Specific interdisciplinary research groups were reorganised in 2016:
- Atmosphere, Climate and Pollution - the sources, transformation, trends and fate of chemicals in the environment with a focus on atmospheric composition, air quality and climate.
- Critical Geographies - critical geographies that are vital to sustainability, social and environmental justice and our collective futures. Led by Professor Gordon Walker or Professor Nigel Clark.
- Earth Science: Volcanology and Hazards, Contemporary Environmental Processes, Sub-surface Fluids and Palaeoclimatology and Palaeoenvironments.
- Ecology and Conservation - molecular, behavioural and ecological techniques to understand how ecosystems function, how they respond to global change, and how they can be managed to enhance biodiversity and its associated services.
- Environmental and Biogeochemistry - inorganic chemistry, stable and radioactive isotopes, noble gases and trace organic analysis.
- Geospatial Data Science - innovative spatial techniques in order to increase our understanding of a wide range of environmental and socio-ecological systems.
- Political Ecology - relationship between culture, politics and nature. Led by Professor Simon Batterbury and since 2019, Professor Frances Cleaver.
- Soil, Plant and Land Systems - molecular to the crop scale.
- Water Science - pure and applied research studying processes that control the movement, availability and quality of water.

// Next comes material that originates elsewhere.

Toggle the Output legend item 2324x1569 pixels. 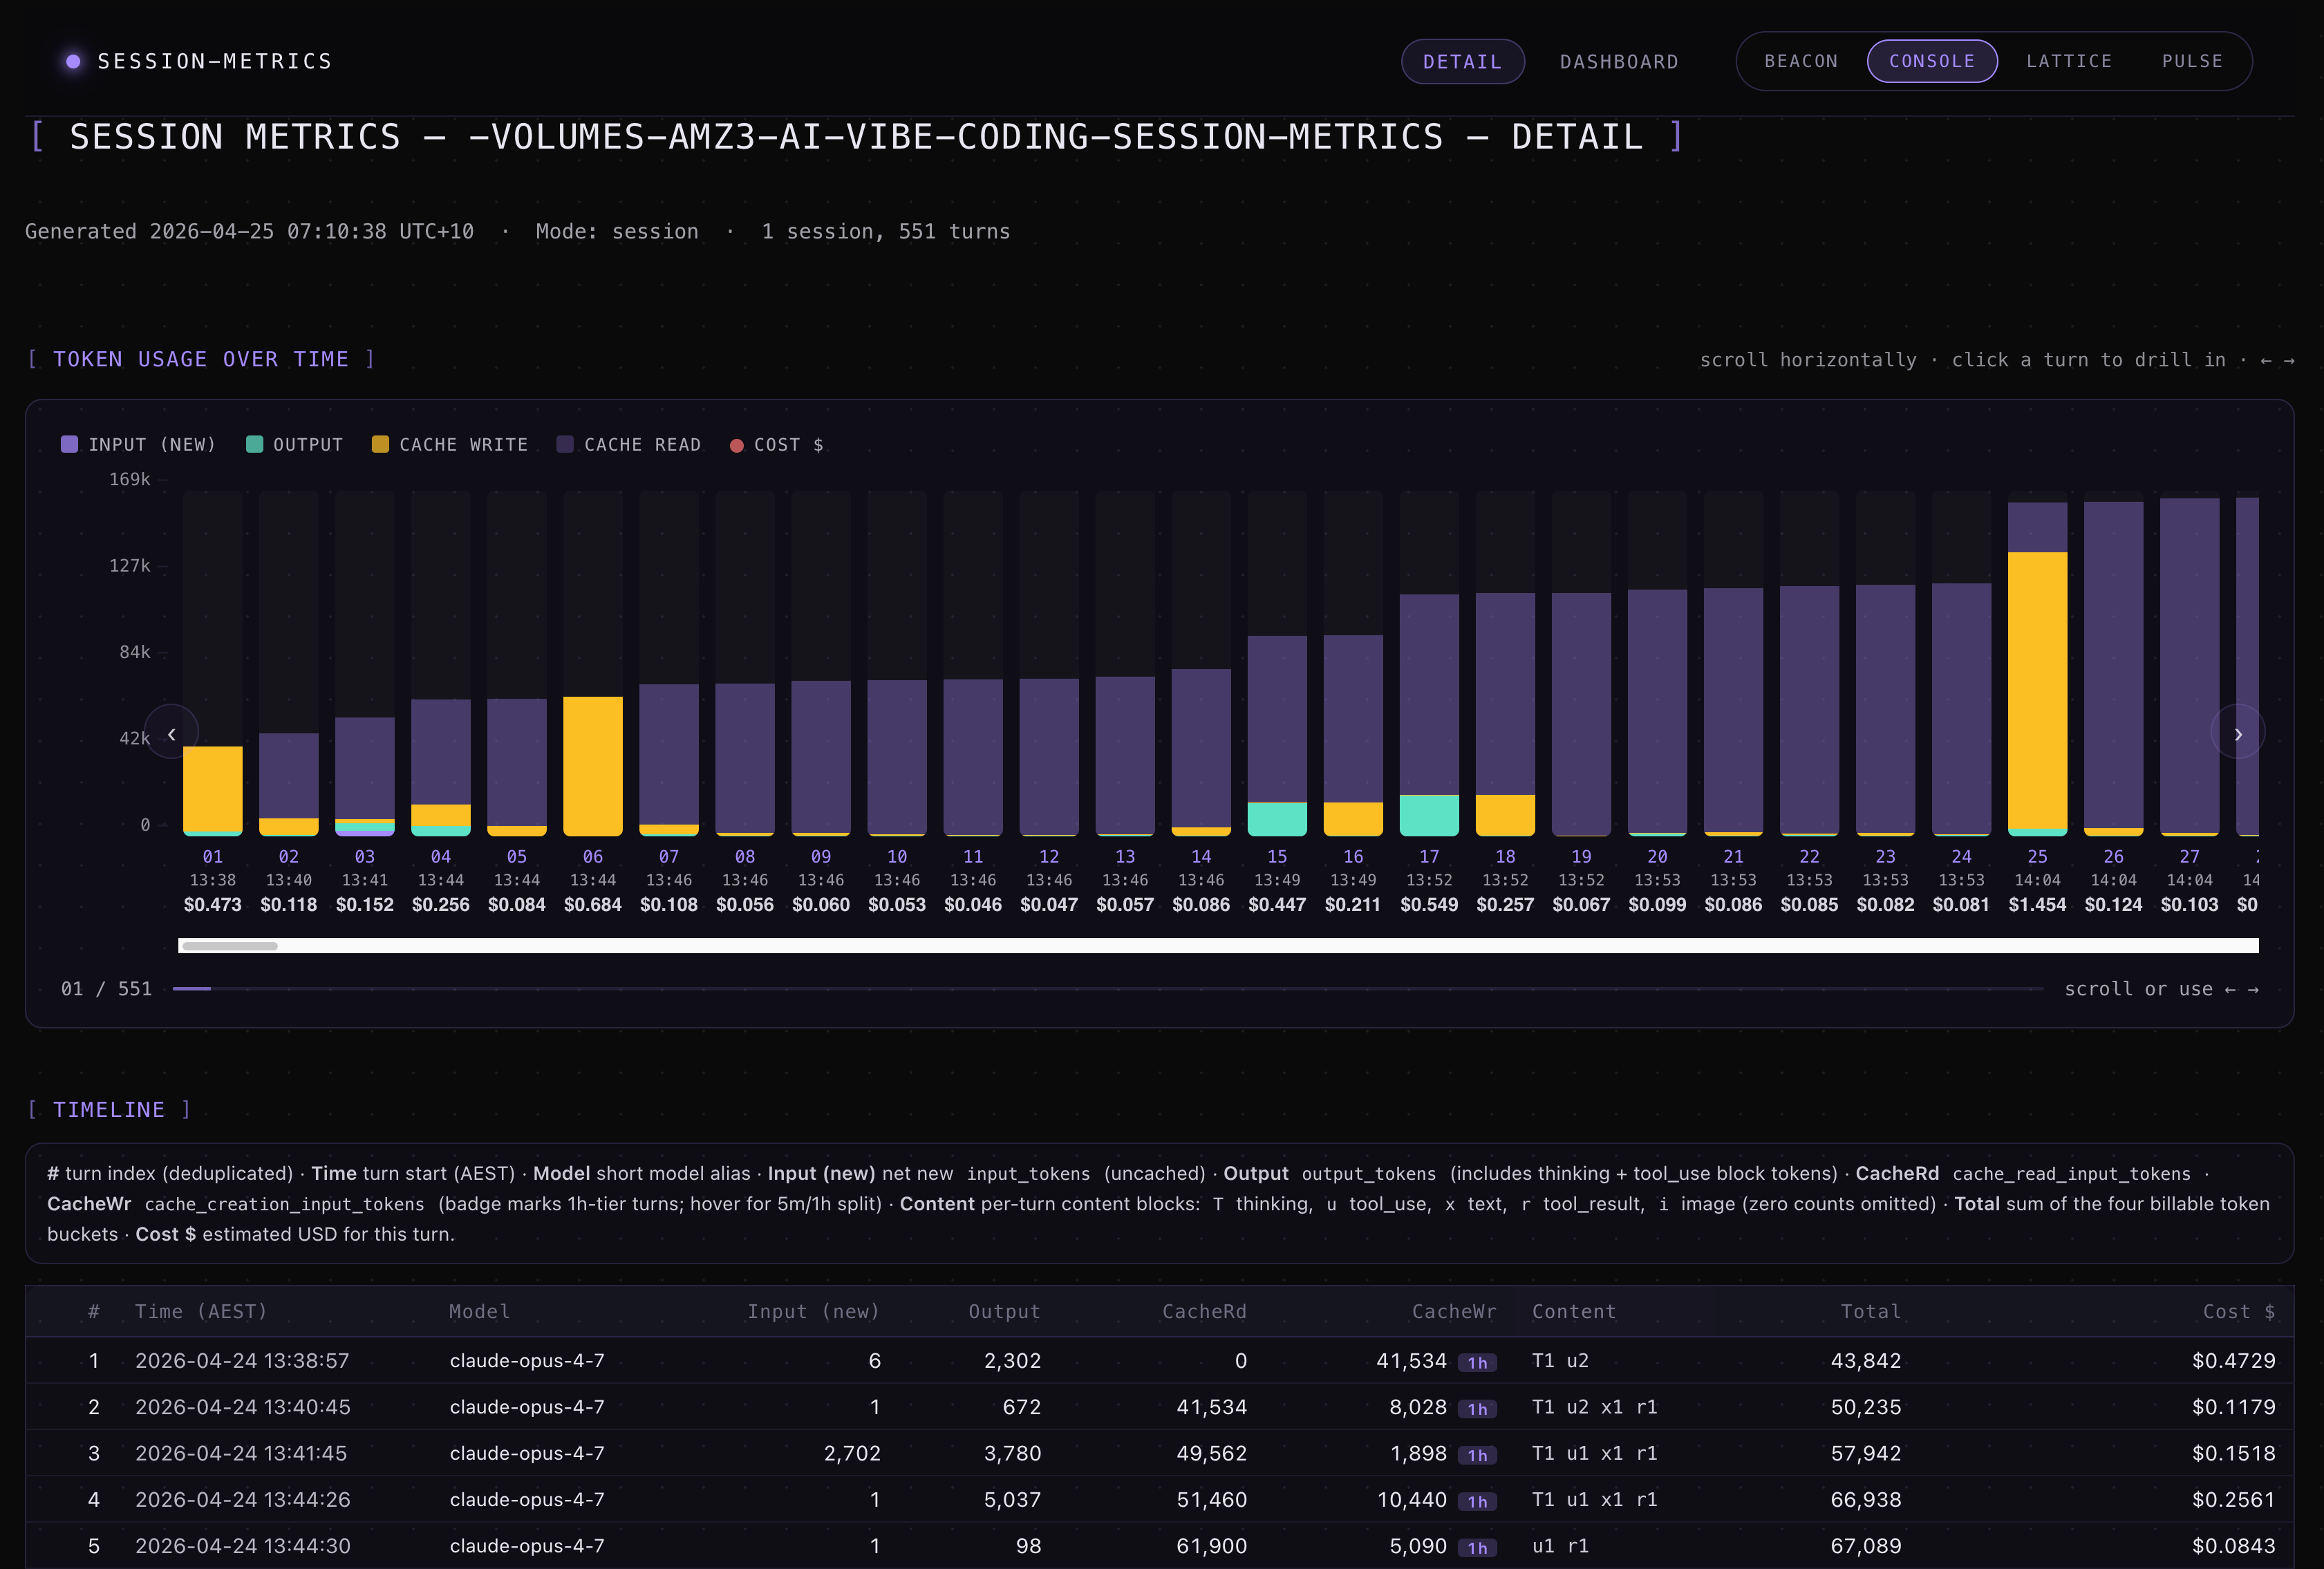[295, 444]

These provide a range of research interests within the Lancaster Environment Centre and are post-disciplinary. A Graduate School of the Environment was launched in 2016, to provide a focus for Masters and PhD students, in partnership with UKCEH and Rothamsted Research.

== LEC Centres ==

In addition to this research endeavour, the LEC researchers collaborate through a number of research centres to provide a specific strategic research focus on particular areas of current concern. These undertake blue skies research and provide a strategic focus for LEC's collaborative work with science users, including policymakers and industry.

===Centre of Excellence in Environmental Data Science===
The Centre is currently targeting the development of self-managing heterogeneous infrastructures for data gathering and analysis at a wide range of temporal and spatial scales for both science and industry. This experimental research is motivated by the need to characterise and model the non-linear interdependencies between dynamic natural processes and enable improved prediction of the impacts of factors such as climate change and changes in land-use.

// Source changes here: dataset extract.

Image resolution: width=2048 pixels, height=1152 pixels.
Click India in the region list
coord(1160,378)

===Centre for Global Eco-Innovation===
The Centre for Global Eco-Innovation supports the development of new products and services with environmental benefits.

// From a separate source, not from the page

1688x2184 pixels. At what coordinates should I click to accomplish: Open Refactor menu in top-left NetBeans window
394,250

=== Pentland Centre for Sustainability in Business ===
The Pentland Centre is a joint research centre with Lancaster University Management School delivering research on sustainability in business. Led by Prof. Jan Bebbington and formerly, Prof. Gail Whiteman.

== Enterprise & business partnerships ==
The purpose of the business incubation centre within LEC is to allow environmental business to rent office space within the centre, enabling faster business growth through finding easier access to LEC research, knowledge, laboratories, clean rooms, workshops and specialist instruments.

==Recognition==
- Placed 19th in the UK for Geography undergraduate degree in 2023 Guardian University Guide
- Placed 3rd in the UK for real-world impact of research in Research Excellence Framework 2014
- Placed 1st for knowledge exchange and commercialisation in UK Impact Awards 2015
- Emeritus Professor Keith Beven is the most highly cited hydrologist in the world.